* **DOCUMENT EXTRACT**
# Credict Book Valuation Analysis

## Exercise 2

#### Done by: Darren Ramsook, Date: 6th Nov., 2019


In [8]:
# Libraries used for this task:
import pandas as pd #Pandas for Data Manipulation
import seaborn as sns #Seaborn for Data Plotting
import matplotlib.pyplot as plt #Matplotlib for graphics rendering
from sklearn.preprocessing import OrdinalEncoder #Encoding categorical variables
from sklearn.model_selection import train_test_split # Splitting dataset
from sklearn.linear_model import SGDClassifier #ML Algorithm
from sklearn.metrics import accuracy_score #Accuracy Measure
from sklearn.metrics import f1_score
import numpy as np #Computing Library

The data credit book valuation data is located in the "Data/" directory. This data can be loaded and the top 10 rows examined further, and the column data and their interpreted data types can be list:

In [3]:
creditBookDF = pd.read_csv("Data/exercise2_data.csv")
print("Column Titles and Datatypes:\n"+str(creditBookDF.dtypes))
print("\n\nTop 10 rows of data:\n")
creditBookDF.head(10)

* **LISTED RECORDS**

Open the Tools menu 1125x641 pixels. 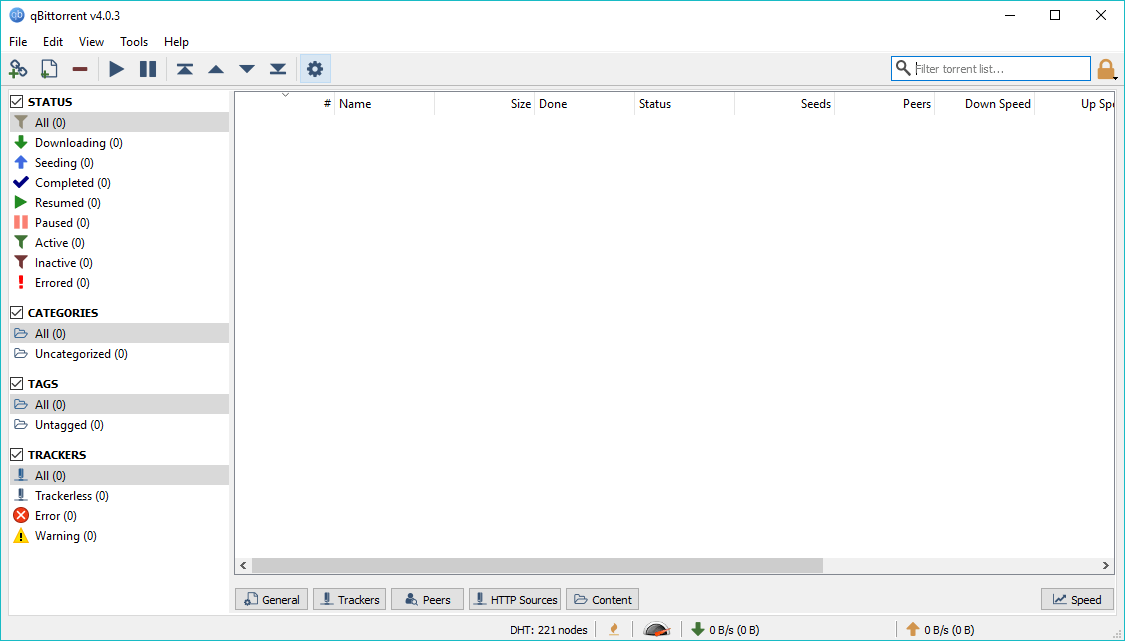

...

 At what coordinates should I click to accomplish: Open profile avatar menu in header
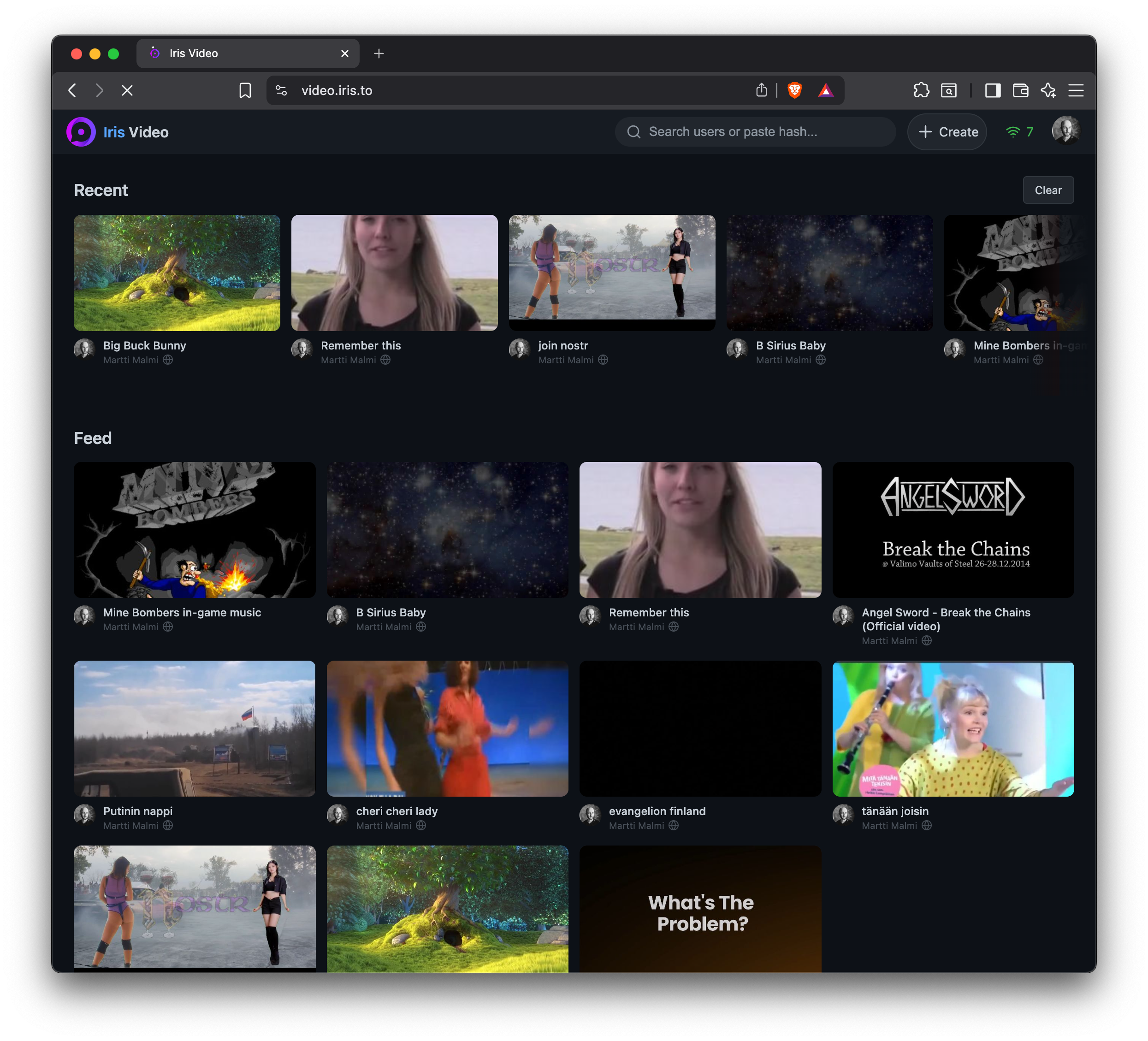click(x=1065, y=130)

* **BRIEF 1**
Rewrite the credit book notebook from "The data credit" to "creditBookDF.head(10)", putting "folder" in place of "directory".
* **BRIEF 2**
According to the credit book notebook, where is the credit book valuation data located?
* **BRIEF 3**
Translate this sentence from the credit book notebook into Spanish: "The data credit book valuation data is located in the "Data/" directory."
Answer using only the credit book notebook.

* **CORRECT RESPONSE 1**
The data credit book valuation data is located in the "Data/" folder. This data can be loaded and the top 10 rows examined further, and the column data and their interpreted data types can be list:

In [3]:
creditBookDF = pd.read_csv("Data/exercise2_data.csv")
print("Column Titles and Datatypes:\n"+str(creditBookDF.dtypes))
print("\n\nTop 10 rows of data:\n")
creditBookDF.head(10)

* **CORRECT RESPONSE 2**
In the "Data/" directory.

* **CORRECT RESPONSE 3**
Los datos de valoración de la cartera de crédito se encuentran en el directorio "Data/".